Some of the most popular HPC programing languages and frameworks are part of the ROCm software platform, including those to help parallelize operations across multiple GPUs and servers, handle memory hierarchies, and solve linear systems. Our GPU Accelerated Applications Catalog includes a vast set of platform-compatible HPC applications, including those in astrophysics, climate & weather, computational chemistry, computational fluid dynamics, earth science, genomics, geophysics, molecular dynamics, and physics. Many of these are available through the AMD Infinity Hub, ready to download and run on servers with AMD Instinct accelerators.

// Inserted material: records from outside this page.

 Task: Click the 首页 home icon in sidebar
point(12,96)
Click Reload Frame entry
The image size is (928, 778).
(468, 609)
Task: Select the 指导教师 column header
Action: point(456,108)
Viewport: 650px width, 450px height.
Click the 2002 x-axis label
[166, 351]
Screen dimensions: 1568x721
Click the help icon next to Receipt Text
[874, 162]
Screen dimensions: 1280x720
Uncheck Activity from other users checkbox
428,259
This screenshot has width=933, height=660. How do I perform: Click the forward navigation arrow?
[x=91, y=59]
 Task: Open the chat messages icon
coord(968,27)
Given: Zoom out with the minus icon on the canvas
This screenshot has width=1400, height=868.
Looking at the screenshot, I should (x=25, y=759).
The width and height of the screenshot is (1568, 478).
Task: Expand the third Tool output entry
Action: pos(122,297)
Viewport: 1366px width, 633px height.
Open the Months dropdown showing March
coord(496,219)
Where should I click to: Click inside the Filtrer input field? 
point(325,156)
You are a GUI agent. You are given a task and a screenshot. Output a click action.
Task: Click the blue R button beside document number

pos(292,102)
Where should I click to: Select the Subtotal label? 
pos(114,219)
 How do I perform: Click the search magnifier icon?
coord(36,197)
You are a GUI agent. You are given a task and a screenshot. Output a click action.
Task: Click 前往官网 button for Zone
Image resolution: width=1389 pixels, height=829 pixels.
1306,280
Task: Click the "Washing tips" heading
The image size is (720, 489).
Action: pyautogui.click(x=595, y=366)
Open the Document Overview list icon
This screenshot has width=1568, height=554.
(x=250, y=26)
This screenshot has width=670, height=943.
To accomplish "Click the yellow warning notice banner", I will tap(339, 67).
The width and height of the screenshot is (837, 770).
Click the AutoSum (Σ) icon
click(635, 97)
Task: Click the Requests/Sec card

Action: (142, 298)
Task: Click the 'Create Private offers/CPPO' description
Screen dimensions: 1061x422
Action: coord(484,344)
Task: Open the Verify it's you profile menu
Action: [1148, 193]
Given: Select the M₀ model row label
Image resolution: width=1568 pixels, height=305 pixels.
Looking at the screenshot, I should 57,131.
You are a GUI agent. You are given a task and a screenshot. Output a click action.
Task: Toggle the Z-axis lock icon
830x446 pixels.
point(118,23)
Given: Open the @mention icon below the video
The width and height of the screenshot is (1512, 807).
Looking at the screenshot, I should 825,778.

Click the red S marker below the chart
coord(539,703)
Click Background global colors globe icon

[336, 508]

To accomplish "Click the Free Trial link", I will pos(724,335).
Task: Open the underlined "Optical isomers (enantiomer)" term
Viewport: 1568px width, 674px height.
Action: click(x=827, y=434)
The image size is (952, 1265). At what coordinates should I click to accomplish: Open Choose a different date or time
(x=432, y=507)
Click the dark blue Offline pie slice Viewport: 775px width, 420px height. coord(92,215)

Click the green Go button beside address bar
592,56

Propel Your Generative AI and Machine Learning Applications

Support for the most popular AI & ML frameworks—PyTorch, TensorFlow, ONYX-RT, Triton and JAX—make it easy to adopt ROCm software for AI deployments on AMD Instinct accelerators. The ROCm software environment also enables a broad range of AI support for leading compilers, libraries and models making it fast and easy to deploy AMD based accelerated servers. The AMD ROCm Developer Hub provides easy access point to the latest ROCm drivers and compilers, ROCm documentation, and getting started training webinars, along with access to deployment guides and GPU software containers for AI, Machine Learning and HPC applications and frameworks.